Il solitario filosofo Guy Debord scoprì a metà dell’altro secolo che avremmo vissuto in una permanente “Società dello Spettacolo” governata sempre di più dal segreto, il segreto remoto del potere. Custodito dal perpetuo intrattenimento allestito per distrarci. Non poteva immaginare quanto ci saremmo spinti oltre. E che quel segreto un tempo esclusivo, si sarebbe dislocato nell’ovunque della Rete a portata di algoritmo. Saranno i buoni o i cattivi a scegliere quale segreto rivelare, quello del tassista evasore, del latitante in fuga o del ministro corrotto? Sì, è vero, mai come ora la democrazia è in pericolo. Segreti e ricatti sono la dieta preferita dalle democrature. E i complici, più ingenui che colpevoli, siamo tutti noi che abbiamo appeso le nostre vite dentro alle vetrine illuminate della Rete. Credendoci protetti dal buio che invece abbiamo dissolto.
A me che mi intercettino non mi importa una s….. non ho nulla da nascondere.

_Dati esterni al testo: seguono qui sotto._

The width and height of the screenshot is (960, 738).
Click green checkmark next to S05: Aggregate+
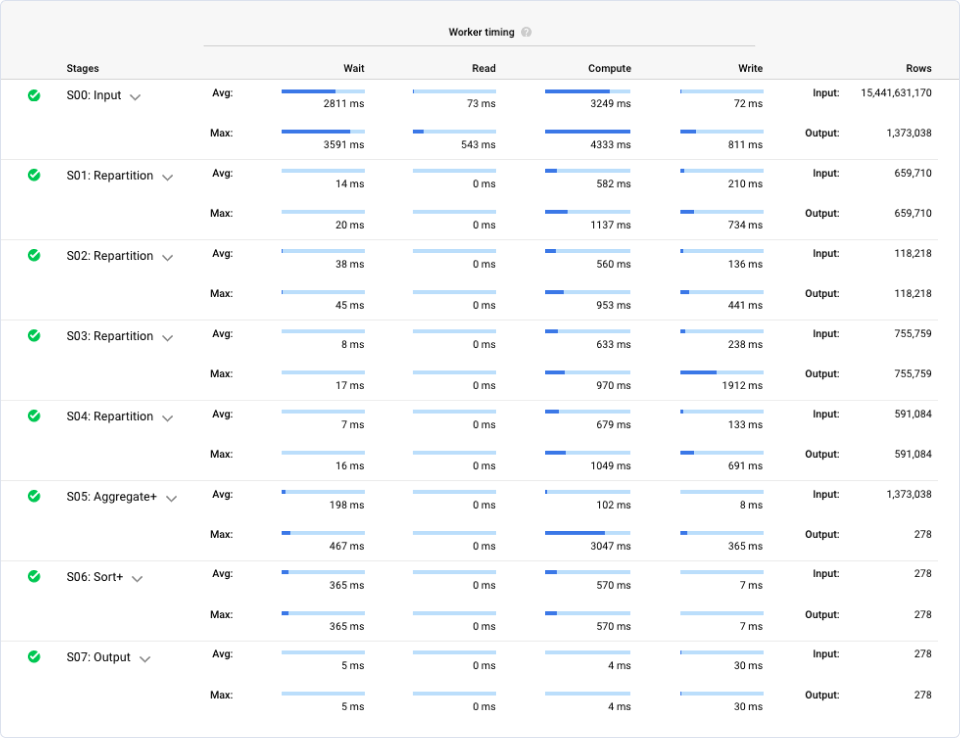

Chi invece è preoccupato è quello che deve nascondere qualcosa,qualcosa di importante,di scomodo … e chi sono ?
Sono i politiici gli imprenditori disonesti,i mafiosi,i massoni e i delinquenti in genere che non rispettano la legge.
E i servizi segreti ? A che servono ? Servono ad essere segrteti per qualcuno e per altri no!
Ricordate il caso Genchi? … non erano intercettazioni o violazione della privacy…. eppure fu condannato!
Poverini i lamentosi…. ci mettono la sicurezza della nazione(all’ammerccana),quale sicurezza se siamo dipendenti dagli USA?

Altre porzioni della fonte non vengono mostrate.